Government officials said Mrs. Thatcher, 57, would continue to run the government while recovering and would keep in touch by telephone. Parliament is in recess for the summer so her workload is lighter than usual. She still hoped to take a two-week vacation in Switzerland next week as scheduled.
Lord William Whitelaw, deputy leader of the Conservative Party, was standing by in case he was needed to take over her day-to-day duties, but a spokesman at No. 10 Downing Street emphasized the prime minister remained in charge.

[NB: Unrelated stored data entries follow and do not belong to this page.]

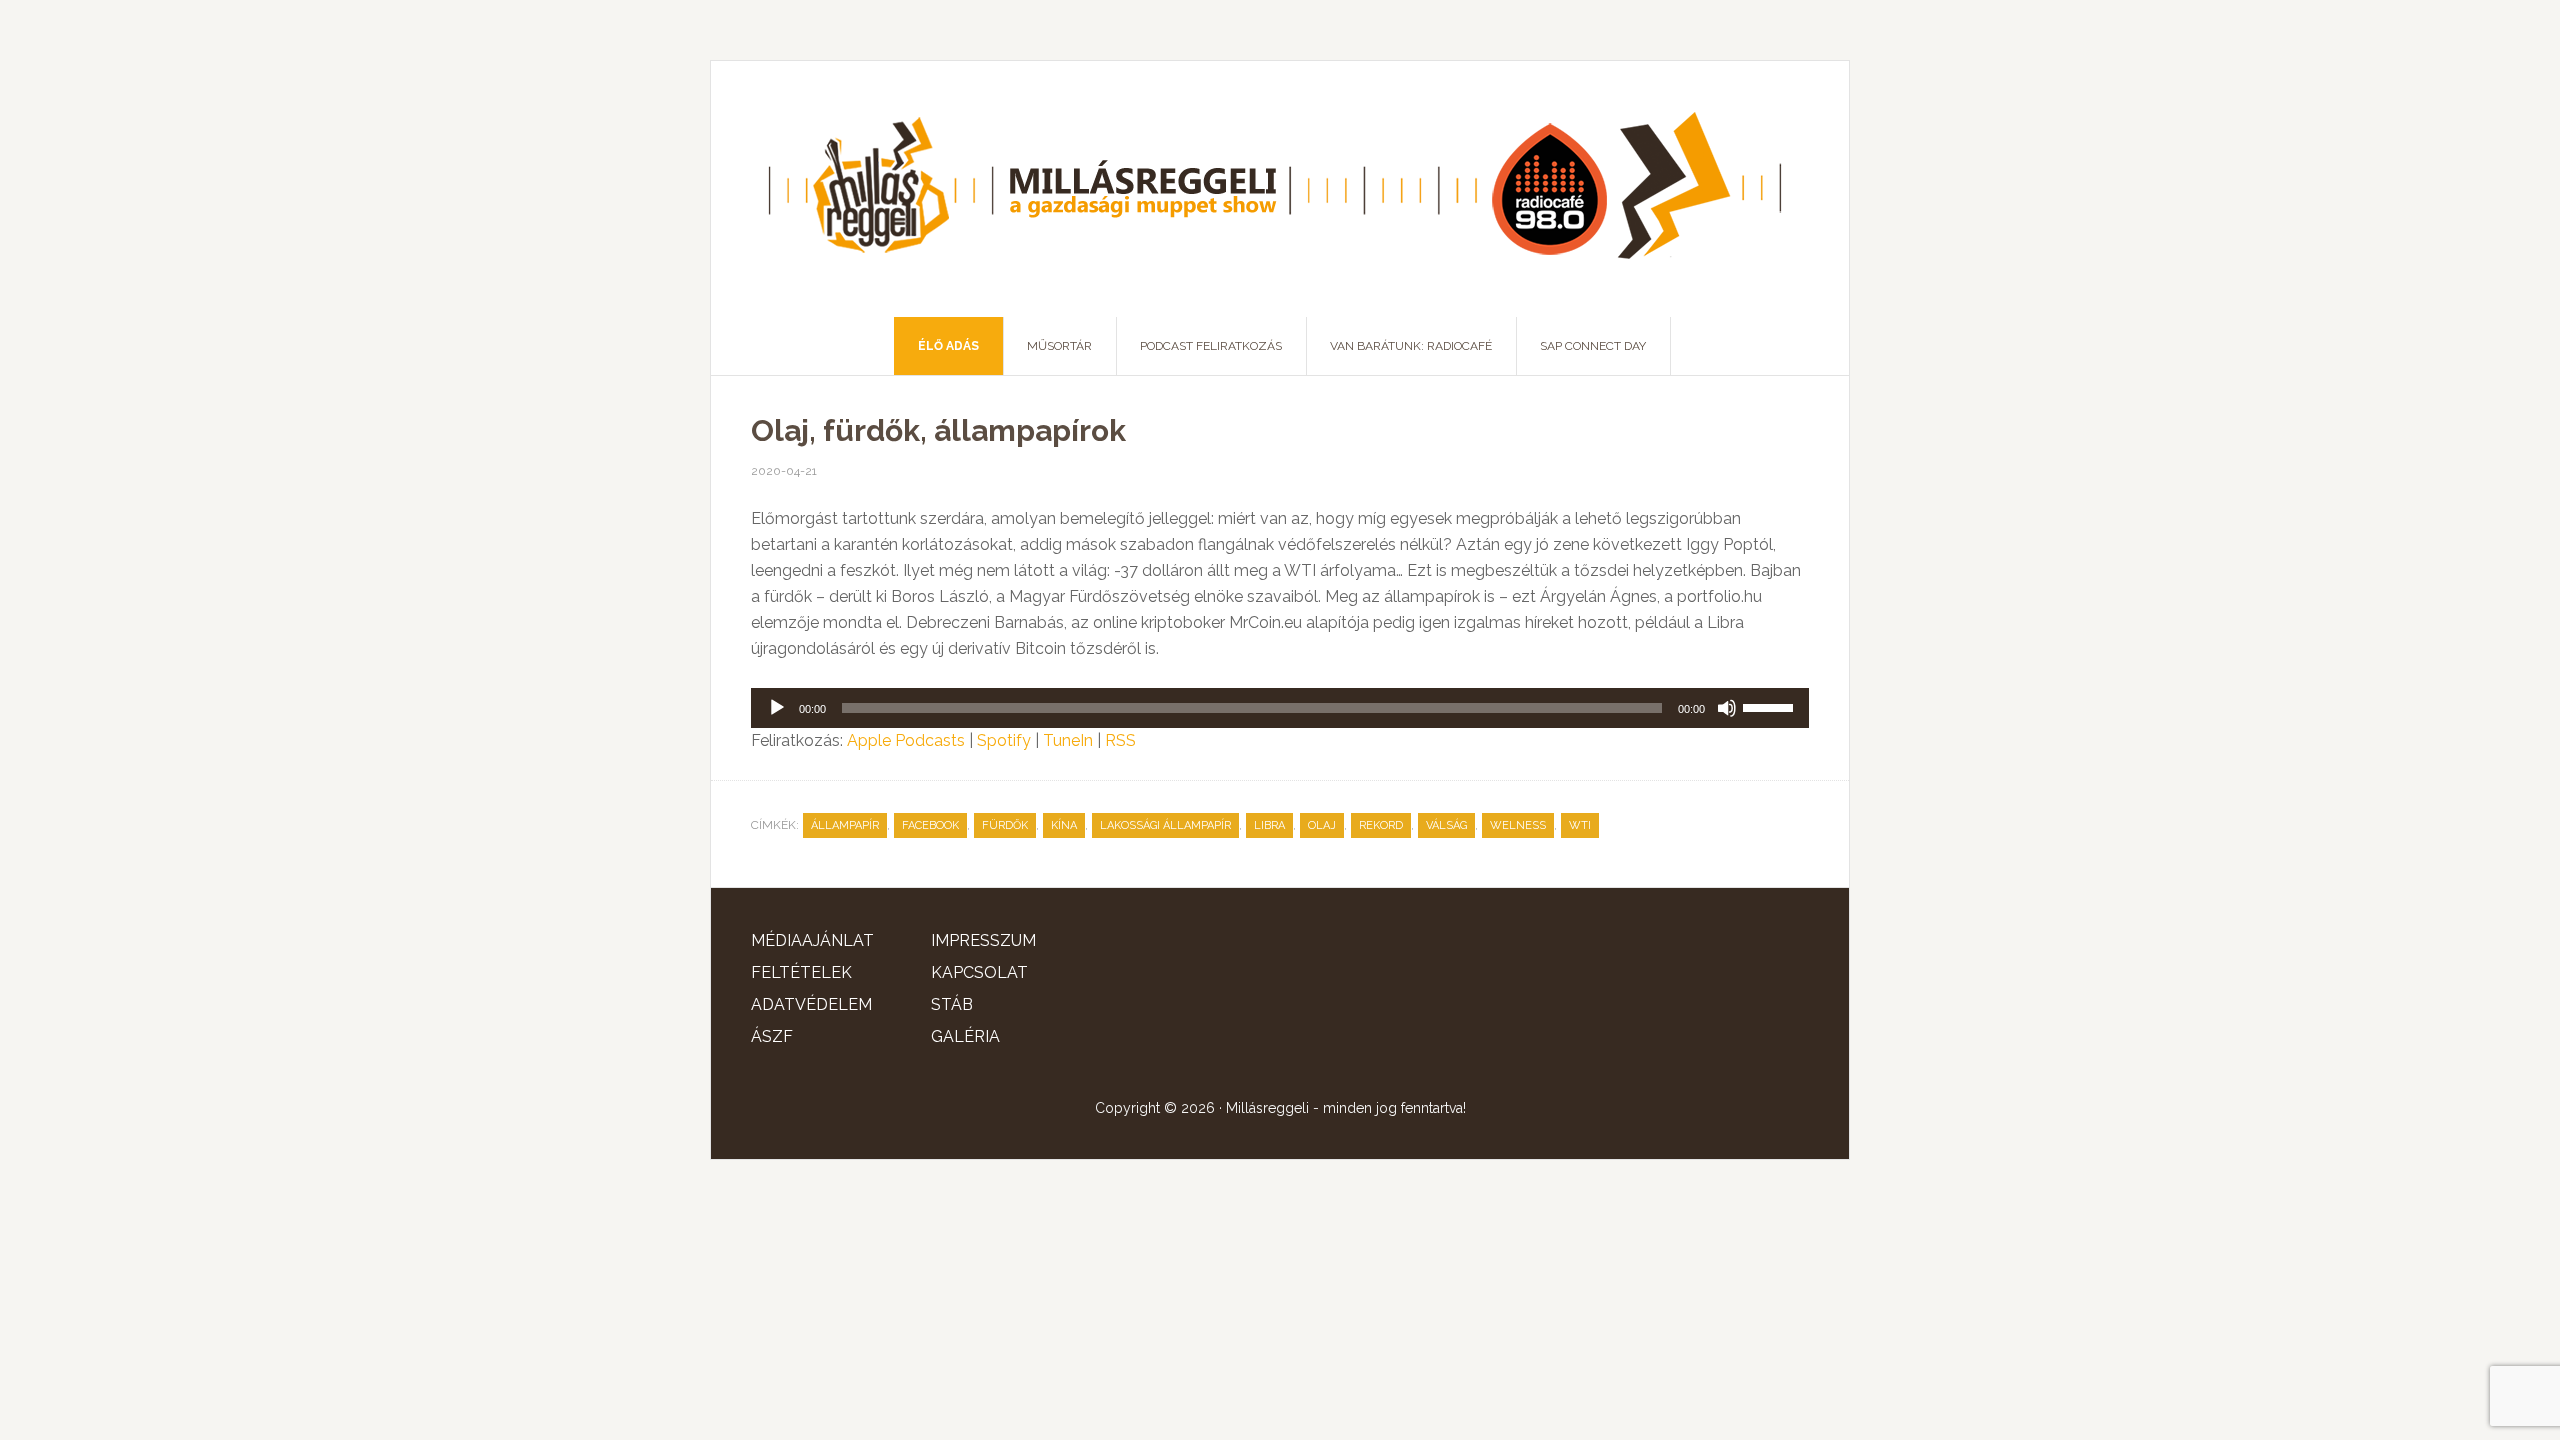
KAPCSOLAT (979, 972)
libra (1269, 825)
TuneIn (1068, 740)
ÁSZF (772, 1036)
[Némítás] (1727, 708)
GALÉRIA (965, 1036)
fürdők (1005, 825)
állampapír (845, 825)
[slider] (1771, 706)
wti (1580, 825)
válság (1446, 825)
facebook (930, 825)
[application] (1280, 708)
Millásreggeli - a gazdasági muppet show (1280, 189)
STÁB (952, 1004)
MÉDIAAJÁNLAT (812, 940)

If untreated, retina detachment can lead to blindness, experts said. Mrs. Thatcher, known for her stamina, had played down the seriousness of her injury since her office disclosed she had a 'minor abrasion' in her right eye Monday.
It was not until Wednesday that her spokesmen revealed she had undergone unsuccessful laser treatment Sunday to repair the tiny tear in the retina, which had become partially detached.
Eye specialists said the aim of Wednesday's more complicated surgery, which has a 90 percent success rate, was to stick together separated layers of the eye with a surgical freezing technique.
A small incision is made and the eyeball pulled forward to allow the surgeon to reach the affected area at the back of the eye. The surgeon uses an extremely cold probe to make the damaged area sticky.
He then attaches a tiny piece of sponge or rubber to the damaged area to force the retina and inner shell of the eyeball back into contact.
Mrs. Thatcher's private physician said she first complained about her eye at a royal garden party at Buckingham Palace last Wednesday when she thought she had gotten dust in her eye and had rubbed it.
The last time she took off for illness was August 1982, when she underwent an operation for varicose veins. She was in and out of the hospital within 13 hours.